Warum hat die Politik die privaten Banken aus jeder Verantwortung entlassen?

Weil man den Politikern in den letzten Jahrzehnten unaufhörlich eingeredet hat, dass mehr Geld in privater Hand auch mehr Wirtschaftswachstum bedeute. Wie wenig selbst Liberale ihren Slogan "Leistung muss sich wieder lohnen!" ernstnehmen, beweisen die Steuervorteile für reiche. Wer ein Jahreseinkommen von 60.000 Euro durch Arbeit erzielt, muss es mit 43 Prozent plus 5 Prozent Soli versteuern. Wer ein Spekulationseinkommen von 600.000 Euro im Jahr hat, wird mit 23 Prozent Einkommenssteuer plus 5 Prozent Soli zur Kasse gebeten. Die Finanzlobby hat es geschafft, dass Einkommen aus wertschöpfender Arbeit immer mehr belastet werden, während Vermögensbeständen (nicht nur in den USA) immer neue Schlupflöcher eröffnet werden.

Gleichzeitig hat die Finanzoligarchie durchgesetzt, dass sie für die verursachten Schäden nicht mehr haftbar gemacht werden kann. Banken müssen ein "hartes Kernkapital von 6 Prozent" nachweisen. Das stand in dem Gesetzentwurf, den Josef Ackermann und seine Justitiare Hans Eichel (SPD) zur Zeit der rot-grünen Regierung überreichten. Dieser Entwurf wurde von der Politik weitgehend übernommen. Real bedeuten dieses "harte Kernkapital" nicht einmal 2 Prozent Grundkapital, wie das Beispiel der Deutschen Bank zeigt.

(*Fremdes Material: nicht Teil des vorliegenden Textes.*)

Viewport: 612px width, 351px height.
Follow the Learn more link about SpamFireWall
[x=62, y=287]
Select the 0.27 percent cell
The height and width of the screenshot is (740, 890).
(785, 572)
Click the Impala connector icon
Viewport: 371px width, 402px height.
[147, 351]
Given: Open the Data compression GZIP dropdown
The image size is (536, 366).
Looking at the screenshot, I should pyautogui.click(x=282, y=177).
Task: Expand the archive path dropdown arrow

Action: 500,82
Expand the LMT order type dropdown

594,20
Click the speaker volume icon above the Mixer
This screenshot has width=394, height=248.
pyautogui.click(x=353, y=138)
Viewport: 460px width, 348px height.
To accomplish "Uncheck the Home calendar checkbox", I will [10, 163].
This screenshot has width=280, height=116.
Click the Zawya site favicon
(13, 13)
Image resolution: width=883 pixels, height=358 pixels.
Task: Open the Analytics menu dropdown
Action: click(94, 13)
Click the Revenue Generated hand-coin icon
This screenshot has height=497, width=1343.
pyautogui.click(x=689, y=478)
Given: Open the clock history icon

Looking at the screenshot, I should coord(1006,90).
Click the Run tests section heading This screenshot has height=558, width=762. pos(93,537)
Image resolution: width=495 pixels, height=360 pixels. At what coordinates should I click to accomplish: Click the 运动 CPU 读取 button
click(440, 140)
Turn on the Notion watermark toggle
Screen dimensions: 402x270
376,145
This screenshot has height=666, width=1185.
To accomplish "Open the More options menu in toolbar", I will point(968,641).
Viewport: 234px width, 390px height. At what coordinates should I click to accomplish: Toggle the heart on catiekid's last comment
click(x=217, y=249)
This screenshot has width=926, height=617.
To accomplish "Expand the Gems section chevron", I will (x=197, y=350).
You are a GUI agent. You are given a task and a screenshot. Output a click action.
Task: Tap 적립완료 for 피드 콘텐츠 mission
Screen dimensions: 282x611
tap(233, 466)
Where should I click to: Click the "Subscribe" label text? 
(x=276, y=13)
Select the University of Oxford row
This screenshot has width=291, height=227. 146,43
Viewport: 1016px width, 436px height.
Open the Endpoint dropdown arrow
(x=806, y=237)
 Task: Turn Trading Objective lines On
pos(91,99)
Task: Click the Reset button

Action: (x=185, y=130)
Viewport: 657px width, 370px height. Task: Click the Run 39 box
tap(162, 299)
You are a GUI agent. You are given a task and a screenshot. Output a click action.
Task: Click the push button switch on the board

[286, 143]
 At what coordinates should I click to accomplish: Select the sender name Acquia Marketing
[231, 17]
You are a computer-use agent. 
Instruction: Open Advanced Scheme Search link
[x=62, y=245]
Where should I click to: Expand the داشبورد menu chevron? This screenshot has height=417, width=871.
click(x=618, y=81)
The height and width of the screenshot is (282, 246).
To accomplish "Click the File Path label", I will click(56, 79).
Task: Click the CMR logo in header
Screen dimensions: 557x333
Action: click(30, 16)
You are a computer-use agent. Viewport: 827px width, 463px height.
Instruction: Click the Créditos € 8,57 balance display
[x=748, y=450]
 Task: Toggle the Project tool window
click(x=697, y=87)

Steht eine Bank wie die Hypo-Real-Estate, die den auch für den Mittelstand wichtigen Pfandbriefmarkt beherrscht hat, vor dem Konkurs, muss sie der Staat retten. Es ist der Finanzlobby gelungen, Gewinne zu privatisieren (in Form von immer neuen Steuervorteilen) und die Verluste an die Allgemeinheit weiter zu geben. Sie hat einen Sozialismus für reiche durchgesetzt.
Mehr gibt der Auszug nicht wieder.